When you can regulate your own mind and emotions in the middle of conflict, you not only reclaim your personal agency, you model composure for everyone watching.

As you pause, name what you feel, and remind yourself, “It seemed so to them,” you begin to reset your internal chemistry. The body shifts out of stress response and back into balance. Clarity returns, and with it, the ability to choose how you want to lead.

Blood flow returns to the prefrontal cortex, the region responsible for reasoning, empathy, and perspective-taking. In that space, you shift from offense to ownership. It does not excuse what happened; it simply means you choose not to let it own you.

Article content
 

The Misunderstood Strength of Compassionate Clarity

One of the biggest misconceptions about unconditional positive regard is that it means weakness. Many assume that if you extend understanding or patience, you’re letting people off the hook or lowering your standards. Not at all. In reality, the opposite is true.

When you choose to see others as doing the best they can from their current level of awareness, you are not surrendering authority; you are exercising it.

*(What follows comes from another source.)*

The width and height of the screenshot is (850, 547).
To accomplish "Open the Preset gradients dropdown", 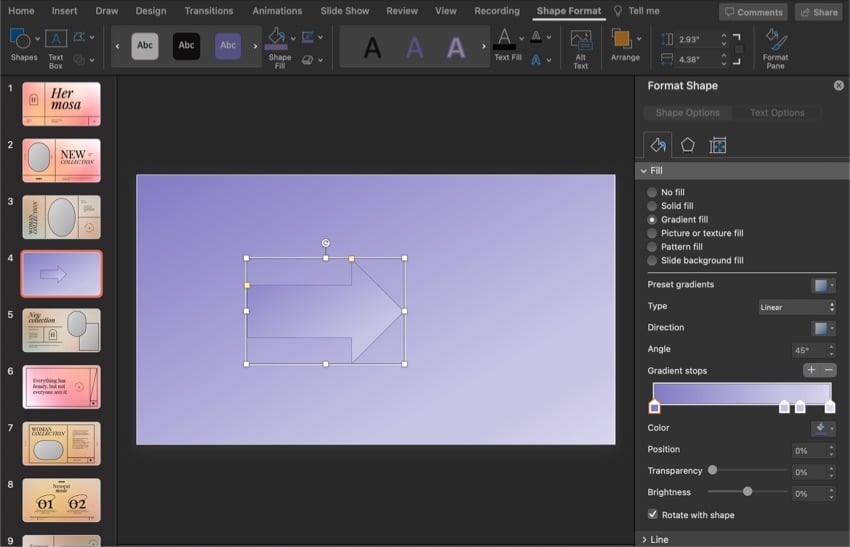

This mindset keeps you in control of your own system, your thoughts, emotions, and actions, rather than letting frustration or judgment lead the way.

Psychologist Carl Rogers called this perspective unconditional positive regard, recognizing that empathy and accountability can coexist. Brené Brown calls it assuming best intent. Daniel Goleman, who pioneered the study of emotional intelligence, describes it as the ability to maintain empathy and self-regulation in moments of stress, one of the highest forms of leadership mastery.

This mindset benefits you internally, but it also transforms how others experience you. When leaders expect the best from people, research shows that people rise to meet those expectations.

In fact, a Harvard study on positive leadership found that employees who felt their manager believed in their capability were 31% more productive and three times more likely to stay engaged.

Think about someone you deeply respect, a person who remains calm under pressure, who listens before speaking, who looks for context instead of blame. 

How do you behave around them?

Most people say they become more thoughtful, more open, more motivated to contribute.

That is the ripple effect of healthy leadership.

When you model composure and belief in others, you invite those same qualities forward in them.

True strength is not in control or correction; it is in creating the conditions for others to rise.


Healthy Leaders, Healthy Teams: The Lesson That Endures

Healthy leadership is not about eliminating stress. It is about recovering faster and leading through presence instead of reaction.

Neuroscience research shows that when leaders regulate their own emotions, their teams mirror that regulation. Team cortisol levels drop. Engagement and creativity rise.

Your internal state becomes the invisible architecture of your culture. If you assume hostility, you project defensiveness. If you assume effort, you project safety. And safety is what turns conflict into connection.

This truth is not new. It has been modeled for centuries.

When Avidius Cassius was eventually killed by his own soldiers, a messenger brought Marcus Aurelius the general’s severed head as proof of victory. Marcus refused to look at it and ordered it buried with dignity.

He had not simply restored order to his empire; he had demonstrated what it means to rule oneself first.

By choosing restraint over retaliation, Marcus modeled the essence of both individual leadership and influential leadership.

His self-command became an act of power that extended beyond personal integrity. It shaped the moral culture of his entire empire.

His restraint was not weakness. It was wisdom in action — the highest form of strength.

Two thousand years later, his lesson still holds. Strength is not how loud you respond to betrayal. It is how clearly you lead after it.

Because the health of an organization always begins with the health of the one leading it.